[FFmpeg-devel] [PATCH] Make av_get_random_seed not block when waiting for more entropy
Måns Rullgård
mans
Thu Jul 1 02:02:08 CEST 2010
Michael Niedermayer <michaelni at gmx.at> writes:
>> There are systems, many in fact, without /dev/[u]random or
>> AV_READ_TIME.
>
> yes but the question was about blocking /dev/random and non existing
> /dev/urandom at the same time. (or a unrealistic blocking
> /dev/urandom)
>
> open(/dev/urandom)
> if(fail)
> open(/dev/random)
> read()
>
> is sufficient if such system does not exist
Fine, let's dig.
First up, OpenBSD:
/dev/random This device is reserved for future support of hardware
random generators.
/dev/srandom Strong random data. This device returns reliable random
data.

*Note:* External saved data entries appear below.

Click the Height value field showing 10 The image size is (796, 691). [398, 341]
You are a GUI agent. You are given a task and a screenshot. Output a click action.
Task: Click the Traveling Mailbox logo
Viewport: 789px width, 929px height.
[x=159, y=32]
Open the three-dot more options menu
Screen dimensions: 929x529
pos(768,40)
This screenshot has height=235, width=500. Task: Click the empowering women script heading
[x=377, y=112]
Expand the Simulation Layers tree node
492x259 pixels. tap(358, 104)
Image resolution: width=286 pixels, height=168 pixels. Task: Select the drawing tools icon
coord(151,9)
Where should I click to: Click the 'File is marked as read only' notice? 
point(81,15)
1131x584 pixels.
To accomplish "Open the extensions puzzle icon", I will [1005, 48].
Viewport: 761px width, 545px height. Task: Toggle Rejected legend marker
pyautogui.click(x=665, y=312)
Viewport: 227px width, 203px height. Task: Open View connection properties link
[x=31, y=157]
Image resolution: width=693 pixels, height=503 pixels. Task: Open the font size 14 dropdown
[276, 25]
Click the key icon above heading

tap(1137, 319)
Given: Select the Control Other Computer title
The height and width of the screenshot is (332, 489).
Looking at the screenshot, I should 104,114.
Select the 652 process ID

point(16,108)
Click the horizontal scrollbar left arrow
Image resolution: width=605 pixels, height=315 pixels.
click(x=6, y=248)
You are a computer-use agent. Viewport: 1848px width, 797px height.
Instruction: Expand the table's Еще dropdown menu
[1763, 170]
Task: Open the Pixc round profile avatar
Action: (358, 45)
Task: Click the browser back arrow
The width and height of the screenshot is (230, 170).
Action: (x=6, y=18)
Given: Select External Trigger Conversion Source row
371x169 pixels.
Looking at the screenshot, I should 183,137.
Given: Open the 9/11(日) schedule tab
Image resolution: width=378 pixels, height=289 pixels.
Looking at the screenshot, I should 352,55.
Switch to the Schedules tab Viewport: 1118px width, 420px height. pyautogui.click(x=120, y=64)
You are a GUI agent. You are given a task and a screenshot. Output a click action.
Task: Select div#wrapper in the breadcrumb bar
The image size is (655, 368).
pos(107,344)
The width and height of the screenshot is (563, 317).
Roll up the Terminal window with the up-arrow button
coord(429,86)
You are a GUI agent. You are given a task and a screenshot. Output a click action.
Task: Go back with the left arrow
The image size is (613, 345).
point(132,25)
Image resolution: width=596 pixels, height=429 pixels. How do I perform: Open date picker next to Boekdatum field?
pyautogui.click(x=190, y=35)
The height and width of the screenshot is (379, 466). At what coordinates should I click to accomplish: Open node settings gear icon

If sufficient entropy is not currently available
(i.e., the entropy pool quality starts to run low), the
driver pauses while more of such data is collected. The
entropy pool data is converted into output data using MD5.
/dev/urandom Same as above, but does not guarantee the data to be
strong. The entropy pool data is converted into output
data using MD5. When the entropy pool quality runs low,
the driver will continue to output data.
/dev/arandom As required, entropy pool data re-seeds an ARC4 generator,
which then generates high-quality pseudo-random output
data.
FreeBSD:
The random device returns an endless supply of random bytes when read.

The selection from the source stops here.